-- Aim --
In the forum thread below about Milo, roughly how old is Milo said to be?

-- Page text --
※ ※ ※

# MILO! my new baby.



## SpinningLoafers (May 7, 2009)

Omg so i just got my new baby rex dumbo, Milo, like an hour ago. He is gorgeous...a little timid but hes only about 4 weeks old or so, hasnt had much human contact yet, We will get him loving humans in no time. I might actually be back to buy his brother later tonight..i just couldnt decide, im sure ill letcha know if that happens though. lol. here is is!


----------



## ratastic (Jul 1, 2007)

He's adorable!!


----------



## abazoo (Mar 21, 2009)

He's the most adroable cotten ball I've ever seen :-*


----------



## adoraluna (May 9, 2009)

OMG! I LOVE HIM!!!! Normally I'm not into the rex curly fur, but he really looks like a cotton ball with a head. He's the most adorable little boy.


----------



## kandyluvr (May 23, 2009)

You should have named him over-sized cotton ball LOL!


----------



## ShadowPhoenix (May 27, 2009)

※ ※ ※

(Dataset excerpt)
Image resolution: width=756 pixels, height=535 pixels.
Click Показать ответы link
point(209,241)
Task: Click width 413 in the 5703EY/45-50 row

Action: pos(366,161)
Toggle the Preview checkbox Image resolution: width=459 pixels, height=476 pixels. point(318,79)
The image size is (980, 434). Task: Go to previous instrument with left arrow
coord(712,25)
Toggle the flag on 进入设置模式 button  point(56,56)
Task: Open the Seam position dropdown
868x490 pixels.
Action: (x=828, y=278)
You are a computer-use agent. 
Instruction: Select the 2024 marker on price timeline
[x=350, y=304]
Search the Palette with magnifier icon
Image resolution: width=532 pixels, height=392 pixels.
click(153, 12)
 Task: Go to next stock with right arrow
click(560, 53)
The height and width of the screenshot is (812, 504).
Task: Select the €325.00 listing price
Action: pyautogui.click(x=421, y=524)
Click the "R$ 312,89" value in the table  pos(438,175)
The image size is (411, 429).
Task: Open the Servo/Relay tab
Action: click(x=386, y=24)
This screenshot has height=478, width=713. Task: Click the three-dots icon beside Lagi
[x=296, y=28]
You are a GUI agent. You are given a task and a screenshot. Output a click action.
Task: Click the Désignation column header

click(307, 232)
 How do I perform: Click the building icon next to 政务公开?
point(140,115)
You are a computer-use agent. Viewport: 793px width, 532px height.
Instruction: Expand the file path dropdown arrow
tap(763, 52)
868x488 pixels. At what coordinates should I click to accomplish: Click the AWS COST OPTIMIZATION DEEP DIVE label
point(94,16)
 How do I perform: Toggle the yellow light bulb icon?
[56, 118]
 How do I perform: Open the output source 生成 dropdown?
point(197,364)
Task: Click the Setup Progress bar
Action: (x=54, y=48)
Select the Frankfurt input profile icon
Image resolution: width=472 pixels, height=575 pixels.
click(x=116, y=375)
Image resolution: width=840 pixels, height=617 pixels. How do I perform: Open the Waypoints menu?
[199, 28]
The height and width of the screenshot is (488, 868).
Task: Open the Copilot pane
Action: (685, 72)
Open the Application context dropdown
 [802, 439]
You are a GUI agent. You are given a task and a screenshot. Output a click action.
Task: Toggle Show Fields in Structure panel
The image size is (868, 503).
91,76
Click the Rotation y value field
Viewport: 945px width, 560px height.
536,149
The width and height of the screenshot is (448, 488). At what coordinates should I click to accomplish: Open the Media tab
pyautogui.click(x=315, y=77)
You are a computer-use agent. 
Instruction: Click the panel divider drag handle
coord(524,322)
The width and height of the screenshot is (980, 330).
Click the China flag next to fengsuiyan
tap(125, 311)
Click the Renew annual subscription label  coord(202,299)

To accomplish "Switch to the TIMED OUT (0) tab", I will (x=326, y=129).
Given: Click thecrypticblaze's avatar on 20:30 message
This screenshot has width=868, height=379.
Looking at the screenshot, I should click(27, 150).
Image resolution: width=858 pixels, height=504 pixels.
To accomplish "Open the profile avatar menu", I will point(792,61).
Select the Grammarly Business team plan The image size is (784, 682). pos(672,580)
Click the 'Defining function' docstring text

※ ※ ※

-- Output of the task --
About 4 weeks old.